You're probably thinking, "fun history lesson, but this doesn't help me at all". Well, it's now time to get to the program that was created to read these manuals: man. You don't have to worry about installing it (if you are running an modern UNIX/Linux operating system, you have it installed). All you need to do is open a terminal and run man program_name_here, where program_name_here is the name of the program in lowercase (e.g. man firefox). You will then be presented with the program's manual. You can use the arrow keys, the page up and page down keys, and the home and end keys to navigate. To exit, just hit the q key and you will be taken back to the console. Here's what the first page of the wget manual looks like:

WGET(1)                GNU Wget                    WGET(1)

NAME
       Wget - The non-interactive network downloader.

SYNOPSIS
       wget [option]... [URL]...

DESCRIPTION
       GNU Wget is a free utility for non-interactive download of files from the Web.  It supports HTTP, HTTPS, and FTP protocols, as well as retrieval through HTTP proxies.

       Wget is non-interactive, meaning that it can work in the background, while the user is not logged on.  This allows you to start a retrieval and disconnect from the
       system, letting Wget finish the work.  By contrast, most of the Web browsers require constant user’s presence, which can be a great hindrance when transferring a lot
       of data.
[...]
Figure 1: the beginning of the wget manpageFigure 1: the beginning of the wget manpage

Yelp: a wonderful help viewer for Gnome

Obviously, the man viewer is kind of hard on the eyes. A better way is to use a graphical man viewer. Yelp (also known as Help or H_elp and Support_ or Help Center in some distributions) fits this niche beautifully for Gnome users. It's actually more than just a man viewer; it views DocBook, man, and infopage documents as well as FAQs provided by the distribution. To use it, just type the program's name (it doesn't even have to be in lowercase) in the search bar and you will be presented with a long list of results. Look for the manual page (e.g. wget manual page) and click on that result. You'll find the same manual... but a whole lot easier to read.

Figure 2: wget page in YelpFigure 2: wget page in Yelp

KDE Help Center: Yelp for KDE

If you're a KDE user, you probably won't want to be using Yelp. Instead, you should use the KDE Help Center that ships with KDE. Just type in the program name (again, it doesn't have to be in all lowercase) in the search box, make sure UNIX manual pages is checked under the Scope section, and hit the Search button. Under the UNIX manual pages heading, look for the program you searched for (e.g. wget - The non-interactive network downloader.) and click on it. You will be presented with a very nice looking page rendered by Konqueror.

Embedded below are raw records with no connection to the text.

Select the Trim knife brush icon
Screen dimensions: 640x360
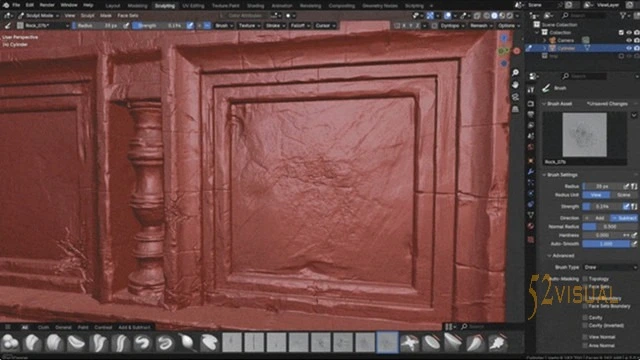coord(475,342)
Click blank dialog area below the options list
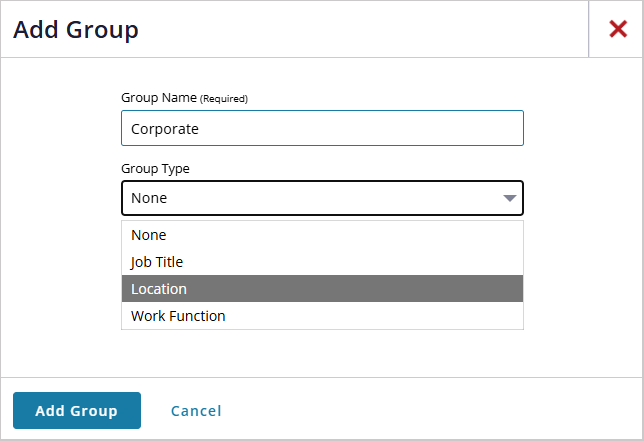 322,353
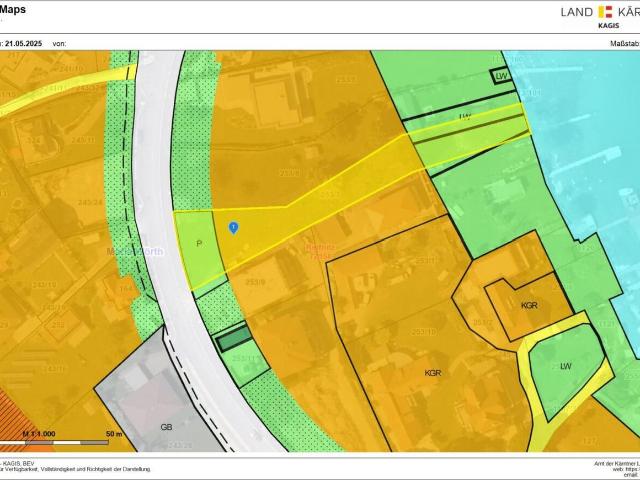Select the green parcel labeled P
This screenshot has width=640, height=480.
point(199,244)

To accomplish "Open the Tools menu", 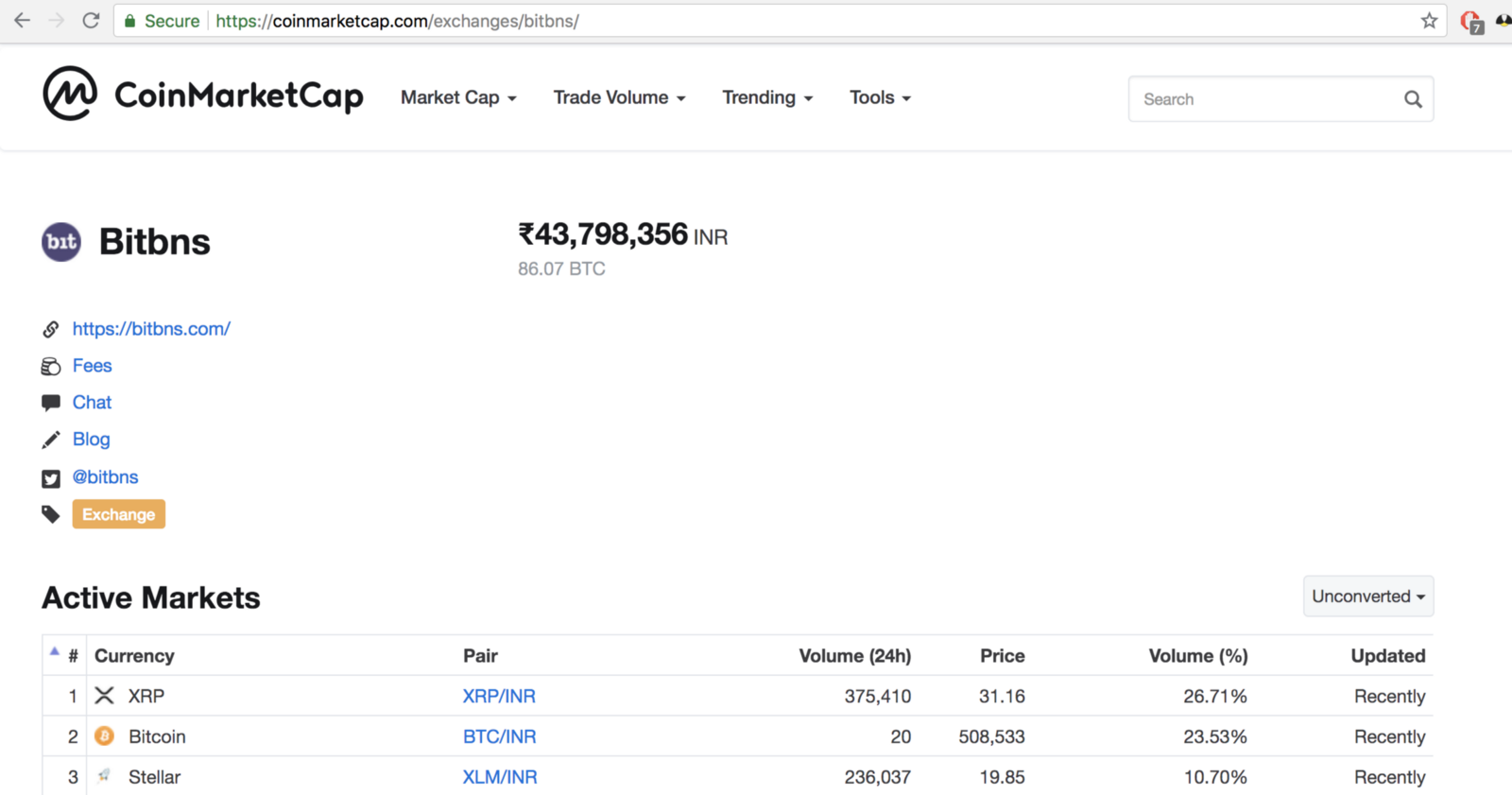I will coord(879,97).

Figure 3: wget page in the KDE Help CenterFigure 3: wget page in the KDE Help Center

Konqueror: an alternative, less cumbersome man viewer for KDE

I personally find the KDE Help Center to be really clumsy. To me, the better alternative is using Konqueror, the KDE web browser and file manager (though the latter part will be replaced by Dolphin in KDE 4). After all, it's really Konqueror doing the rendering in the KDE Help Center. To use Konqueror to read a man page, just type man:program_name_here, where again program_name_here is the program in lowercase letters. You can also search for your program by going to man:/ and looking in the different sections. It's a really nice way to quickly access a manpage without the bells and whistles of KDE Help Center.

Figure 4: wget page in KonquerorFigure 4: wget page in Konqueror

Die.net man viewer (and many other sites)

The final way to view a manpage (and the best way if you aren't using KDE or Gnome) on UNIX operating systems is using a website. There are many websites that do this, but for this example I'll use the Die.net site at http://linux.die.net/man/. Just type the name of the program in the Die.net site search and you will be presented with a Google-powered result list. This is also a great way to view a program's manual without installing it, as all the other options on this list require you to have that program installed.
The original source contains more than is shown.